─── Source data

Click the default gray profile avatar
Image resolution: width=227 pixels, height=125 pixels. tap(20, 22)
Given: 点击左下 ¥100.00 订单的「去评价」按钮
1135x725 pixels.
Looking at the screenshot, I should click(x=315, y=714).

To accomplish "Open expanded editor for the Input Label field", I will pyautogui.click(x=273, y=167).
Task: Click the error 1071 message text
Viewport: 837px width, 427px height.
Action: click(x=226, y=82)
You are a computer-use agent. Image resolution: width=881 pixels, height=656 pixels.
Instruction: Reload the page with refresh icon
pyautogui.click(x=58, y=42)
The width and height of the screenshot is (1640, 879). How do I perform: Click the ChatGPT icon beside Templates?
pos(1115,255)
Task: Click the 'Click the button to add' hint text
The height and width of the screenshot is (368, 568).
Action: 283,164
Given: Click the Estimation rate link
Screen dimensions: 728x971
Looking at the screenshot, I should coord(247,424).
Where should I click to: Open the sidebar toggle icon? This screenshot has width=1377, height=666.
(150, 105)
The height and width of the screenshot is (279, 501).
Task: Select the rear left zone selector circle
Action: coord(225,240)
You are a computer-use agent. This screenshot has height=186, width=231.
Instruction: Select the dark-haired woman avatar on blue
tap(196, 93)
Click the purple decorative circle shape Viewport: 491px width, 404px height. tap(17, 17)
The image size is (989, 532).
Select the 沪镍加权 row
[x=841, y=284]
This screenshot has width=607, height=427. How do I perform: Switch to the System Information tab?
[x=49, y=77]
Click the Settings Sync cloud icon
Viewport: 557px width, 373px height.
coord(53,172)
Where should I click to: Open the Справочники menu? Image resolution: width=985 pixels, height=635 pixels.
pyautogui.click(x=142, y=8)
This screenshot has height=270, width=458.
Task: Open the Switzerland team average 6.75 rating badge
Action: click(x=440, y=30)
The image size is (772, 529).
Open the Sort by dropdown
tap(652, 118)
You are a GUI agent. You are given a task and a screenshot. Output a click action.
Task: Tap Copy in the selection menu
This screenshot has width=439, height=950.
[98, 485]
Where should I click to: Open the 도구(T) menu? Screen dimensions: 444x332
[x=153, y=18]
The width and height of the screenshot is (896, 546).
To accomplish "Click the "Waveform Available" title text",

──────

[Task requirements] Beginning with the top line of the data above, output every line exactly until the one that contains "Task: Click the 'Click", and include that one too.

[Reply to the task]
Click the default gray profile avatar
Image resolution: width=227 pixels, height=125 pixels. tap(20, 22)
Given: 点击左下 ¥100.00 订单的「去评价」按钮
1135x725 pixels.
Looking at the screenshot, I should click(x=315, y=714).

To accomplish "Open expanded editor for the Input Label field", I will pyautogui.click(x=273, y=167).
Task: Click the error 1071 message text
Viewport: 837px width, 427px height.
Action: click(x=226, y=82)
You are a computer-use agent. Image resolution: width=881 pixels, height=656 pixels.
Instruction: Reload the page with refresh icon
pyautogui.click(x=58, y=42)
The width and height of the screenshot is (1640, 879). How do I perform: Click the ChatGPT icon beside Templates?
pos(1115,255)
Task: Click the 'Click the button to add' hint text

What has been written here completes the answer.